Scores of Jefferson City employees milled about in The Linc, playing cornhole and “volley pong,” shooting baskets and eating their lunches.
They laughed at colleagues’ jokes and slapped one another on the back after a particularly good shot.
All the while, they gave wide berth to a table in the midst of the fun.
On the table stood a “Pie Face!” game, its shiny, hard plastic, purple hand prepared to sour someone’s day.
The gathering was all for a good cause, according to Todd Spalding, the city’s director of Parks, Recreation and Forestry. It was a fundraiser and rally for the United Way of Central Missouri.
Spalding was one of three city leaders who would sit at the table and take their chances with a potential face full of whipped cream. Mayor Carrie Tergin and Fire Department Chief Matthew Schoffield joined him at the table.
Each took turns, placing their chins on the game piece, clicking a dial and hoping the device didn’t release the hand.
Schoffield was the first to receive a face full of whipped topping.

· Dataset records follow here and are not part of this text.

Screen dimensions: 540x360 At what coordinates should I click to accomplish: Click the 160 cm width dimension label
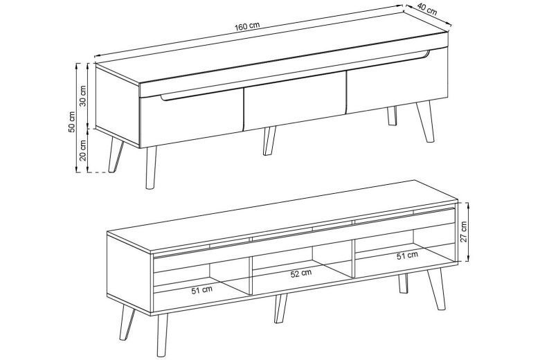(x=247, y=26)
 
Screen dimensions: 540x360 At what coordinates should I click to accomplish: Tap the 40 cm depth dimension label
(x=427, y=10)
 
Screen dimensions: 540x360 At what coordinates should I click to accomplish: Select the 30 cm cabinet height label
(x=82, y=96)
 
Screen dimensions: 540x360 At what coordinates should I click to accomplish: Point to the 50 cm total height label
(x=71, y=122)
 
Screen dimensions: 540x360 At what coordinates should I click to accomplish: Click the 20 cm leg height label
(x=82, y=150)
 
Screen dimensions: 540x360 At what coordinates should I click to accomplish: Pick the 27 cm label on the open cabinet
(x=464, y=231)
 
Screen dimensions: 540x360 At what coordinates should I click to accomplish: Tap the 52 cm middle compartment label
(x=301, y=273)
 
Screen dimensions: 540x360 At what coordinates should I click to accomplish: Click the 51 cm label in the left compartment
(x=202, y=289)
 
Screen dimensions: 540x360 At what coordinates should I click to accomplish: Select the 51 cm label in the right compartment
(x=407, y=255)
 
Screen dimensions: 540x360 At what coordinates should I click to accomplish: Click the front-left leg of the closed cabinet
(x=150, y=168)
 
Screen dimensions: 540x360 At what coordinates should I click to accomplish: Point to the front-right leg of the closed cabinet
(x=425, y=122)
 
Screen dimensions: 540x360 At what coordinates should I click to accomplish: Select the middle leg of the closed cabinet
(x=269, y=141)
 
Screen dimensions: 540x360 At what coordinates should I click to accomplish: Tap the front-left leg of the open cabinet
(x=161, y=335)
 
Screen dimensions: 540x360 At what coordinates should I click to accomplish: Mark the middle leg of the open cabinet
(x=280, y=308)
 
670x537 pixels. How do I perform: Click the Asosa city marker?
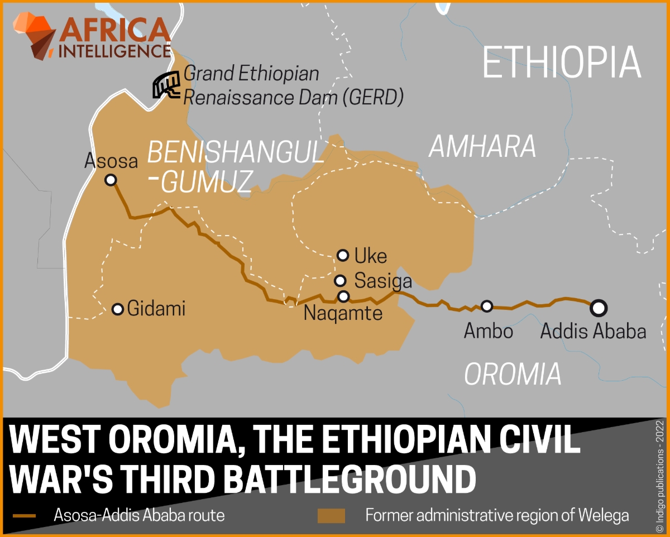[111, 180]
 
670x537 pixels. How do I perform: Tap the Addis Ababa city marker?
[599, 306]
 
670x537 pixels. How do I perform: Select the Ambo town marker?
[487, 306]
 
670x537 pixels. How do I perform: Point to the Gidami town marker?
[118, 309]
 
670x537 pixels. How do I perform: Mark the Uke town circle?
[343, 255]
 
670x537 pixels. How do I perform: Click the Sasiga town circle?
[340, 280]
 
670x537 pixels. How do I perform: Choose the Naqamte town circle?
[343, 296]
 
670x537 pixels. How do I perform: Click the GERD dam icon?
[167, 85]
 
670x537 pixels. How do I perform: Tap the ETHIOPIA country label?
[561, 63]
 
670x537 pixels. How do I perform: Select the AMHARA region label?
[482, 146]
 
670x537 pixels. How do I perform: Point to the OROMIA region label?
[513, 373]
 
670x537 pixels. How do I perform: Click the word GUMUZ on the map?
[207, 181]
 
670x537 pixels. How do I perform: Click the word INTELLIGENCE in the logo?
[114, 51]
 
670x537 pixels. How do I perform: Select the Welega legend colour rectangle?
[331, 515]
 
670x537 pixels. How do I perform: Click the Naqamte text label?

Then, Tergin was victimized.
That left Spalding thinking he’d gotten away with something.
Not so fast.
For weeks, the city has been collecting pennies during Penny Wars. Jars with images of city leaders’ faces have filled with change and paper money over the summer. The two jars receiving the most money identified who among the directors would each receive a full-size pie in the face.
Donations for the pie challenge raised $1,067 for the United Way.
Spalding was one “winner.”
The other on Thursday was Sonny Sanders, director of planning and protective services within the traffic division.
And the victors of a corn hole tournament held during Thursday’s event — Nick Bax and Matt Ebeler — got the privilege of delivering the pies.
Employees circled around the men and cheered when they hit the directors’ faces with pies.
The corn hole tournament raised another $150 for the United Way.
Spalding laughed after the event.
“We (including Sanders) were the losers on multiple levels,” he said.
“It’s just fun to see all the staff coming together like this for a good cause. It’s just fun,” he said. “It tastes good.”
Tergin said she couldn’t remember any previous pie-in-the-face events the city had conducted. It has held dunking booths. She pointed out that she’s been dunked … a lot.
The events build teamwork and camaraderie, she said. It brings staff together who don’t interact often.
“We have fun activities every year. We do something new and different for the United Way every year,” Tergin said. “Our community is very generous and tries to set a good example.”